Part of this liberalization, Lam said, was growing pains as seen with other protests prior to 2019, including the 79-day Occupy central movement in 2014 when protesters demanded direct universal suffrage to choose the city’s leader.

“Freedoms are not absolute,” Lam told CNBC. “Freedoms must be somewhat restricted, where there is a public interest. And no public interest can be higher than the national interest.”

“Therefore every place should have rules and laws to protect national sovereignty, security and the development interests of the nation.
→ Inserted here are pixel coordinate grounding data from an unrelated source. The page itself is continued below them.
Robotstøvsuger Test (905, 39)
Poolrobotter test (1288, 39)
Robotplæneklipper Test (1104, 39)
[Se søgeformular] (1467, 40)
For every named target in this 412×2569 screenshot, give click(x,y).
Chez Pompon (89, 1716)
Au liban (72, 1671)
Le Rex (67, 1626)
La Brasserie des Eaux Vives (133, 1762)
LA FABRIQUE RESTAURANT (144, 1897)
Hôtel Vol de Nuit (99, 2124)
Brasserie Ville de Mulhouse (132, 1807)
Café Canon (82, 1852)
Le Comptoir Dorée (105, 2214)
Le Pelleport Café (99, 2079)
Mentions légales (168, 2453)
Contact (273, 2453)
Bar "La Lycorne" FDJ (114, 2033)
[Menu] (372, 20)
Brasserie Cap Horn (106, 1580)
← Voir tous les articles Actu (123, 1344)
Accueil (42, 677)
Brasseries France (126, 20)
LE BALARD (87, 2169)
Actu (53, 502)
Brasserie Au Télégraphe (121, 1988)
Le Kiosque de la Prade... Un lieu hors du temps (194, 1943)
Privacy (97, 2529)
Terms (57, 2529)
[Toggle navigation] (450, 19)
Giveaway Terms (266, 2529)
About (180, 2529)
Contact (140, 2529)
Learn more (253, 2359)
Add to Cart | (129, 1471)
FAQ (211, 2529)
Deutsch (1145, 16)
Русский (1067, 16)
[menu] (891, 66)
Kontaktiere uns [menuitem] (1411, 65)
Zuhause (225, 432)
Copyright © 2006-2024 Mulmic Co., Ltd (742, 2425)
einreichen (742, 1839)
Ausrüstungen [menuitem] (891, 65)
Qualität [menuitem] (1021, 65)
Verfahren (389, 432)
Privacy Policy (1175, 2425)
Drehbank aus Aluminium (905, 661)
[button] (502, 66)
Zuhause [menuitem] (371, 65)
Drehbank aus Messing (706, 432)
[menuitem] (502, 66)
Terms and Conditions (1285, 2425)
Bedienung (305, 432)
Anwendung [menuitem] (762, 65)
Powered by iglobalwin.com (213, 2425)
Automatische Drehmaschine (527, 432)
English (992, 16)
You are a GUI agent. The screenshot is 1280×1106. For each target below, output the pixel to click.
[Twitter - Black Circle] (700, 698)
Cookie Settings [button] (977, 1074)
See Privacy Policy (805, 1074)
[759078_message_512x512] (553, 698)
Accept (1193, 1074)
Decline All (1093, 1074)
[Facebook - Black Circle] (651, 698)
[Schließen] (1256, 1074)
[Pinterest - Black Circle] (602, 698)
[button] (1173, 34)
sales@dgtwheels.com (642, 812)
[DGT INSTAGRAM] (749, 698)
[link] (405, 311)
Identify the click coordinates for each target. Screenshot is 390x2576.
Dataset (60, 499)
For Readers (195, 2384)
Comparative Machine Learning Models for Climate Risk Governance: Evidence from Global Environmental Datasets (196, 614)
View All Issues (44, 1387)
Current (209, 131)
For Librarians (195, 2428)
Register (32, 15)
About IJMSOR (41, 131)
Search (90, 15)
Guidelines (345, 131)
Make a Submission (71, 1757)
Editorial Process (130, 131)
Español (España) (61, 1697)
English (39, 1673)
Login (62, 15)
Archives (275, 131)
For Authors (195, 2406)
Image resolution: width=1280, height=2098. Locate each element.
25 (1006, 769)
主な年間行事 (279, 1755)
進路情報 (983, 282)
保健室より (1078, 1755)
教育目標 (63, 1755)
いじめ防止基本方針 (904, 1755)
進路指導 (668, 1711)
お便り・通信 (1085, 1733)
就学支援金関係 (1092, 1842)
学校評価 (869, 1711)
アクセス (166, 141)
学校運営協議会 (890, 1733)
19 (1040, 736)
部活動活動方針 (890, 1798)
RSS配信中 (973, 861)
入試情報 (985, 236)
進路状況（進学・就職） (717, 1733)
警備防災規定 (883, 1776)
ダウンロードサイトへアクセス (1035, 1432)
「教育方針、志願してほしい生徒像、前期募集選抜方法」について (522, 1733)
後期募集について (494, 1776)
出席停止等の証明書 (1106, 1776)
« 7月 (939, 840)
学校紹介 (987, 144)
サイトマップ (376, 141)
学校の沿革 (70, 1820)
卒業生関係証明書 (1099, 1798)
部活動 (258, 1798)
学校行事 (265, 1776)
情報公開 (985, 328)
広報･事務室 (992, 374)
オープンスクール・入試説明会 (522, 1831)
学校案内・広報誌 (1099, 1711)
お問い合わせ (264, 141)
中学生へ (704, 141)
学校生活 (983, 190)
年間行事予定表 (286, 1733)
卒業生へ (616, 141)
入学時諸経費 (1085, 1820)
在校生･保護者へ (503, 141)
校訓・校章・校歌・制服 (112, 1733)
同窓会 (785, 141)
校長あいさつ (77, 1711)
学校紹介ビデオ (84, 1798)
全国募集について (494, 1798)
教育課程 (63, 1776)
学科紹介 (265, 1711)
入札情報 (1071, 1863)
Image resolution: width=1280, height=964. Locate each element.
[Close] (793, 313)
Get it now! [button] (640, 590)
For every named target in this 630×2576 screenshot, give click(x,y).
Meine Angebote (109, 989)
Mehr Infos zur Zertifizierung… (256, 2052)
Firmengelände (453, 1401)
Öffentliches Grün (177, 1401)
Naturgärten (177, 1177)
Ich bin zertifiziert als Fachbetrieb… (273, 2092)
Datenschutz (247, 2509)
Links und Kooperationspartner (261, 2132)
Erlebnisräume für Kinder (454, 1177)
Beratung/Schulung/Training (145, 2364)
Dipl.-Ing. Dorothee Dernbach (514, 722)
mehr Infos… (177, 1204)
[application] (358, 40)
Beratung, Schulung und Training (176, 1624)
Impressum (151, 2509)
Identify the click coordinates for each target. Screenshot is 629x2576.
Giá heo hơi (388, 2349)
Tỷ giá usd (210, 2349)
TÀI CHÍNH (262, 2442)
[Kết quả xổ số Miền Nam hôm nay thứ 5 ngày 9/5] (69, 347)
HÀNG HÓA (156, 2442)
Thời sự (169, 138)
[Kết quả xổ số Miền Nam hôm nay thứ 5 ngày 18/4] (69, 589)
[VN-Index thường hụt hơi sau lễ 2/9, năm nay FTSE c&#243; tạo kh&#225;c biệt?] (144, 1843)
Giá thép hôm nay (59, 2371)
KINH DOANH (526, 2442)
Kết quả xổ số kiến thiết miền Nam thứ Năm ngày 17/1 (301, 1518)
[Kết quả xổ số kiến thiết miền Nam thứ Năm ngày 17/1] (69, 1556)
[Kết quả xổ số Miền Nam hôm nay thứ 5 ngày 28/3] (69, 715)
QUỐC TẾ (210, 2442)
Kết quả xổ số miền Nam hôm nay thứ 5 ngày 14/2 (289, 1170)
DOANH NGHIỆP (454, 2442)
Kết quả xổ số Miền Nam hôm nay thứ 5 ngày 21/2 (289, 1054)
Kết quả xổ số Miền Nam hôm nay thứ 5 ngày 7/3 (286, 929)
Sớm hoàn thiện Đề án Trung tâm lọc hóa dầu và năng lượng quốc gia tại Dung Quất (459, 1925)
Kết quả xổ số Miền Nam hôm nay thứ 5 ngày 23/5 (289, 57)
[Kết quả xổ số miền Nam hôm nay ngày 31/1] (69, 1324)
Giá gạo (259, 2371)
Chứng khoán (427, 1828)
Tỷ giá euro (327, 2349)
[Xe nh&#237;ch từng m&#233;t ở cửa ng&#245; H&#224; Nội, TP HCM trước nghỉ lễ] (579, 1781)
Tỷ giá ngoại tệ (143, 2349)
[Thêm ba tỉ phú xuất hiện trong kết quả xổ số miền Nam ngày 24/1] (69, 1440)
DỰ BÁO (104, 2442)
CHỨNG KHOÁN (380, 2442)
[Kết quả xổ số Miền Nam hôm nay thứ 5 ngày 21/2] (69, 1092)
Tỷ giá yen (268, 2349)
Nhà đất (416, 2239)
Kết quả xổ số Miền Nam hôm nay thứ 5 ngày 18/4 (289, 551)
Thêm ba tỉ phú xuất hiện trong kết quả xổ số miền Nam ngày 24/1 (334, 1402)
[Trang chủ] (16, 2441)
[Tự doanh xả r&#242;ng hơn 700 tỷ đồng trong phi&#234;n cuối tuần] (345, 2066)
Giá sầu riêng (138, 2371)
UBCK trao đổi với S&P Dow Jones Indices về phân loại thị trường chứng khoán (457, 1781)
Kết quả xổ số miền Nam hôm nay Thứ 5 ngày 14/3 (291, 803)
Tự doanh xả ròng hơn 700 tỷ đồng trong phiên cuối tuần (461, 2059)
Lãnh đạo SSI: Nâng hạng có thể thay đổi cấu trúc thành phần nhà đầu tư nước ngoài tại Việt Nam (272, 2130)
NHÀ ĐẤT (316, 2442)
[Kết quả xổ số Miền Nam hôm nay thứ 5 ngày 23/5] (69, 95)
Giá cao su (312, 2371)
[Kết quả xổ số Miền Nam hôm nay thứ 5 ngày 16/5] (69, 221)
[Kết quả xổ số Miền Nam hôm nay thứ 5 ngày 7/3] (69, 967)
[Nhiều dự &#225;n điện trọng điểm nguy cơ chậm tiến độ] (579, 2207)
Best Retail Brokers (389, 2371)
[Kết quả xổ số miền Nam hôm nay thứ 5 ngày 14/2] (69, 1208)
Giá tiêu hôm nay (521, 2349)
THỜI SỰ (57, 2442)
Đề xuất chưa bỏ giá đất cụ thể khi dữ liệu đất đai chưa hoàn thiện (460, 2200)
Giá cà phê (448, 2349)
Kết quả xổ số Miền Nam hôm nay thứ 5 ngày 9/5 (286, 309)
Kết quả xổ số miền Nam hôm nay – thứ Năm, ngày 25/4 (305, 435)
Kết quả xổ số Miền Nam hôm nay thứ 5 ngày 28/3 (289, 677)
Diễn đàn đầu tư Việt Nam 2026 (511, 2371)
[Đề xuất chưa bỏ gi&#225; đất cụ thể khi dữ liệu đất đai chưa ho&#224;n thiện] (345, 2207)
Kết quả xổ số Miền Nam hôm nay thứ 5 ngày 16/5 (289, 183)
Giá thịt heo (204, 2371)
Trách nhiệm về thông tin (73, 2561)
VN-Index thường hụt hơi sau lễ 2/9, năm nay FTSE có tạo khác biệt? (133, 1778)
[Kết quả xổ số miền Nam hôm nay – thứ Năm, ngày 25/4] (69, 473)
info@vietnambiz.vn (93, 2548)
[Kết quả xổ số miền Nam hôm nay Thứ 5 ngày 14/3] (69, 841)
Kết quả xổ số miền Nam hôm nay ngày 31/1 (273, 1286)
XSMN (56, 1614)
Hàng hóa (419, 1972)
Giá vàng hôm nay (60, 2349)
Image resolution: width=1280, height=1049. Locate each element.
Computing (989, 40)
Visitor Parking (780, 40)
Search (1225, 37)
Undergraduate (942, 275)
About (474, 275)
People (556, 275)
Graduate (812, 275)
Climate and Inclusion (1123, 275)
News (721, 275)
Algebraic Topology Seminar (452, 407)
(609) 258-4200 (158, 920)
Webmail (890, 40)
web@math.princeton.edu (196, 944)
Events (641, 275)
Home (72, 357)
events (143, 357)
Before the enactment of the National Security Law, Hong Kong was a vacuum in regards to these institutions and laws.”

About covid and sanctions

Before the second anniversary of the enactment of the National Security Law, the city is still struggling Increase the departure of foreign talent and international operations, but Lam said it was a temporary picture.

Hong Kong’s resilience is on full display with an increasing number of people traveling to the city since quarantine periods were eased to one week and the ban on travelers from nine countries including the United Kingdom and the United States was lifted on April 1, Lam said.

Daily arrivals at Hong Kong International Airport have multiplied tenfold, to 3,000 per day, compared to 300 when the full set of restrictions were in place before April, according to Lam.

… In order to fulfill our duty of loyalty, we must not be afraid – whether by abuse, force, punishment, or any other means.

Carrie Lam

Hong Kong CEO

Lam said strict containment strategies for Covid-19 in Hong Kong were necessary to protect Hong Kong’s main travel corridor to the mainland, but denied that it was just a copy of China’s approach to China to stamp out Covid that led to Entire cities like Shanghai have been shut down and economically paralyzed.

“The government of the Hong Kong Special Administrative Region has a high degree of autonomy in deciding how to address the public health crisis. But the reality is that our people need to travel to the mainland, but at the same time, we need a very strong international connection,” she said.

“That’s why, for the past two and a half years, we’ve been trying to strike a balance that will enable us to achieve both goals.”

In some of her last parting words before she left office to make room for her Hong Kong’s new leader, John Lee, On July 1, Lam said she would ignore the sanctions imposed on her by the United States and other dignitaries in 2020 over her handling of the city’s protests against liberties.

“I think those who are sanctioning other people, in other places, should consider using this tool to achieve their goals,” she said.

“Me and 11 other Hong Kong officials [were] Aggressive and unreasonable punishment by the US government, but it will not frighten us. I have no regrets and no problem with that.”

“I would also like to give this advice to my successor and other high officials: that in order to fulfill our duty of loyalty, we must not be afraid – whether by abuse, by force, by penalties, or by other means.”